Ramazan-ı Şerif ayında padişahların huzurunda yapılan huzur dersleri önemli yer tutardı. Padişahın da hazır bulunduğu bu derslere kısaca “Huzur Dersleri” veya “Huzûr-ı Hümâyûn Dersleri” denilirdi. Huzur dersleri Sultan Üçüncü Mustafa Han devrinden itibaren sistemleştirilmiş ve derslerde müderrisle beş muhatap bulunması usulü getirilmiştir. Daha sonra adet fazlalaşmıştır.

Dersler Ramazan-ı Şerifin ilk günü başlar ve sekizinci günü sona ererdi. Bu derslerde Kur’ân-ı Kerim’den ayetler okunur ve tefsir edilirdi. Bu sekiz dersin her birine meclis denirdi. Sahasında mütehassıs âlimler, padişahın maiyeti ve devlet ricali ile birlikte büyük yekûn teşkil ederdi. Bu dersler devletin sonuna kadar devam etmiştir.

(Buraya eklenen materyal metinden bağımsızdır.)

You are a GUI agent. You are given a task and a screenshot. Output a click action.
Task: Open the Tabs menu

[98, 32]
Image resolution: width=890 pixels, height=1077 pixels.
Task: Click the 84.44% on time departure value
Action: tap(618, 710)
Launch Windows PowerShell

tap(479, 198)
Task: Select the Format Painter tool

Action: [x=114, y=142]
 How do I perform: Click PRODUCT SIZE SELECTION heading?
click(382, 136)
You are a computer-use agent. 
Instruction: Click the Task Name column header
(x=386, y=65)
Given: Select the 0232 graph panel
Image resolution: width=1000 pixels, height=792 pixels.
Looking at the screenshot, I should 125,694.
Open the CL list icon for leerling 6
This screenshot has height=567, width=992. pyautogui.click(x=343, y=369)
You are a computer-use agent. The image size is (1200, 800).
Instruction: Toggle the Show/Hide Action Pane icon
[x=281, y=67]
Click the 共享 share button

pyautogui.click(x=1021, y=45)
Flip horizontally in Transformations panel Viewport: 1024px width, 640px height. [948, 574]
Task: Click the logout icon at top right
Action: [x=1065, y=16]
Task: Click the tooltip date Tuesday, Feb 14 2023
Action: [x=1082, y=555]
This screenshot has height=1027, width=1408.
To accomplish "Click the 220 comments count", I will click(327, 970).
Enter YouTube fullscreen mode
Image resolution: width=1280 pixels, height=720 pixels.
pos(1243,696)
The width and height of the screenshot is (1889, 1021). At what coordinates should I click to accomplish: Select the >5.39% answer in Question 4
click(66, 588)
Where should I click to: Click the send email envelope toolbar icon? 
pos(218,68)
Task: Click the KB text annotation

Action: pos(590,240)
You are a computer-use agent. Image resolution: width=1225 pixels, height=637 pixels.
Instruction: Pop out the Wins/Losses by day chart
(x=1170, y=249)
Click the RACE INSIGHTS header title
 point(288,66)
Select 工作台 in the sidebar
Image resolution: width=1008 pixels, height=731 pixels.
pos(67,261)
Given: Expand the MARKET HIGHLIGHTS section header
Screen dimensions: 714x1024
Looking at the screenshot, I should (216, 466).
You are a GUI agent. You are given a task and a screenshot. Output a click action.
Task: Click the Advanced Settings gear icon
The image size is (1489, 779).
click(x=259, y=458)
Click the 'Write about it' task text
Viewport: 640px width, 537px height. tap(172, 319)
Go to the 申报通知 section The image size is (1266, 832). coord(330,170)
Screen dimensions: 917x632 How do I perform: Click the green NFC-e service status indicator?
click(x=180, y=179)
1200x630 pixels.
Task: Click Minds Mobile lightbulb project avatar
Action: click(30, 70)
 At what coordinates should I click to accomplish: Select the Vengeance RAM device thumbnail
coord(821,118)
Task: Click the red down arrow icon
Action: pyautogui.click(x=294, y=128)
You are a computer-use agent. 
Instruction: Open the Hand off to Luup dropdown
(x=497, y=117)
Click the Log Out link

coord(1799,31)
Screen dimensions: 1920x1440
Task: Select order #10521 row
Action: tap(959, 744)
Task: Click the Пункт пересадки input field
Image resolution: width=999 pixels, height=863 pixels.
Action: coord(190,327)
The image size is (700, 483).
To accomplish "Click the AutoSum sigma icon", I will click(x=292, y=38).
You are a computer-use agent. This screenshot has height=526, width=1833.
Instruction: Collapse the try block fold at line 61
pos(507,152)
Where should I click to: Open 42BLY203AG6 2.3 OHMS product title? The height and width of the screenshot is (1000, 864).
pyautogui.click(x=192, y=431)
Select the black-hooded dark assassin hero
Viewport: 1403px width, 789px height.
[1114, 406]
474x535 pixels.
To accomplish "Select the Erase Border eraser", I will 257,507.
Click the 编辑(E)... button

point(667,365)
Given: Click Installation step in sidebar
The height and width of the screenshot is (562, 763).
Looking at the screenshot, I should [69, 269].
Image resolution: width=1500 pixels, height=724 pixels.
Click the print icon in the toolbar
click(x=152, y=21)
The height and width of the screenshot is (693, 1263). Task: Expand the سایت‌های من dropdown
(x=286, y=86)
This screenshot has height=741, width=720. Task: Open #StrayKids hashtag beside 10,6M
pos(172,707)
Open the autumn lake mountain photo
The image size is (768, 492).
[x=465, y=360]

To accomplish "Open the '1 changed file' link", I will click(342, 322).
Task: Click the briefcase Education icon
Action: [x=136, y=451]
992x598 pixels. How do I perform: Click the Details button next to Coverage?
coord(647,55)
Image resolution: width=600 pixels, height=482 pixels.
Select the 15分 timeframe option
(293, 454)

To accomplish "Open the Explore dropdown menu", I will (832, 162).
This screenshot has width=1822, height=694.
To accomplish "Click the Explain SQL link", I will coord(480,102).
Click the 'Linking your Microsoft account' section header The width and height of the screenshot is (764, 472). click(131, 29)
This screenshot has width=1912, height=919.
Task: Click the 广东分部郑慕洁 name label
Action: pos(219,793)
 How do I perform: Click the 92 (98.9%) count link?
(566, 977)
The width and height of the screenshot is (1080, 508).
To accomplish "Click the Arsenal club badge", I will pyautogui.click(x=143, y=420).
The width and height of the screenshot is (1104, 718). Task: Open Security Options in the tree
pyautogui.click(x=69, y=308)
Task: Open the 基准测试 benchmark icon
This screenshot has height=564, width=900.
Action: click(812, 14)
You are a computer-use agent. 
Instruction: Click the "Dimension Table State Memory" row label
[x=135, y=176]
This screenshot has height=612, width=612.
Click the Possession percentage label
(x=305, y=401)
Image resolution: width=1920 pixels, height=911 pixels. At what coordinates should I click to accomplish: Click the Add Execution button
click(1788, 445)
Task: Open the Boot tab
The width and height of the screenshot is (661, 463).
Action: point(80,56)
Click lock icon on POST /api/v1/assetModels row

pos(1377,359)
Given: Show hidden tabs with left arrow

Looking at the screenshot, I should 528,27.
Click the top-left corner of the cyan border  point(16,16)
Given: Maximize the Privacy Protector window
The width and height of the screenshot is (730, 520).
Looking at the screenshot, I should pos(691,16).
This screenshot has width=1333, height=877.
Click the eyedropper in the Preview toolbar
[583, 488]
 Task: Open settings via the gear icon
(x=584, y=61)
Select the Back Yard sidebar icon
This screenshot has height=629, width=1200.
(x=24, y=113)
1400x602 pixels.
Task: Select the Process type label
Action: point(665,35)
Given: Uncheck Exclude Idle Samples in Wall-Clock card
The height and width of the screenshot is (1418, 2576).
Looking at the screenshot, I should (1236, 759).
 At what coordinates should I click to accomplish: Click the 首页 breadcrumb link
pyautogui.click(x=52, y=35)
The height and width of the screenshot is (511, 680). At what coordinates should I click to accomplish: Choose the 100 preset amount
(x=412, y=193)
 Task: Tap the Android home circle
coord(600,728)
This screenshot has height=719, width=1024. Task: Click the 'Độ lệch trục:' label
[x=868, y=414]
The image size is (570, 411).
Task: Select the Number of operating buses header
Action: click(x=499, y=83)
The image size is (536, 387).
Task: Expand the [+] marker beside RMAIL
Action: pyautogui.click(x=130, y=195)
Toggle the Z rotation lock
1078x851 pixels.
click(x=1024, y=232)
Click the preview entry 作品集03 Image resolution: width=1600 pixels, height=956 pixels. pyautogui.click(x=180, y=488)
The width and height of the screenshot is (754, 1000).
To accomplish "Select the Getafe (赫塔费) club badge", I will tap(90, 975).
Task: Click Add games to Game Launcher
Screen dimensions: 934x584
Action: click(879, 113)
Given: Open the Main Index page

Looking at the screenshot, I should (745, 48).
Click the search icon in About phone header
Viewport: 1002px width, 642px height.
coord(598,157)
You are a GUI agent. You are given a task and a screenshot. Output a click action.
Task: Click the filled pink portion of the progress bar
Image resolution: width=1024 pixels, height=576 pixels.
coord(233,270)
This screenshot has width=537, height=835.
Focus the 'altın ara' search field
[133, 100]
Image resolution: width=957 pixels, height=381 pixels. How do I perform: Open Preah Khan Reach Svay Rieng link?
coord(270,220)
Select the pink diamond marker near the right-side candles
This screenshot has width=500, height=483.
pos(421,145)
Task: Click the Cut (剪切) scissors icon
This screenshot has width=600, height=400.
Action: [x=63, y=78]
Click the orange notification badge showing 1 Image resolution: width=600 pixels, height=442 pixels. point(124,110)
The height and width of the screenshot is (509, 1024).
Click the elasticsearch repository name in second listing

Sultan Üçüncü Murad bayram namazına giderken

Sultan Üçüncü Murad bayram namazına giderken

 

Sultanın Hırka-i Şerif Ziyareti

Sarayda yapılan en önemli merasimlerden biri de Hırka-i Şerif ziyaretiydi. Yavuz Sultan Selim Han’ın Mısır’ı fethiyle İstanbul’a getirilen kutsal emanetler, Topkapı Sarayı’nda Hasoda’ya yerleştirilmişti. İçlerinden en mühimi de Hırka-i Şerif ti. Ramazan-ı Şerifin 15. günü saray erkânı ve sultan, Hırka-i Saadet Dairesi’ni ziyaret ederdi. Bu ziyaretten önce daire, gülsuyuna batırılmış süngerlerle büyük bir itina ve hürmet ile temizlenirdi.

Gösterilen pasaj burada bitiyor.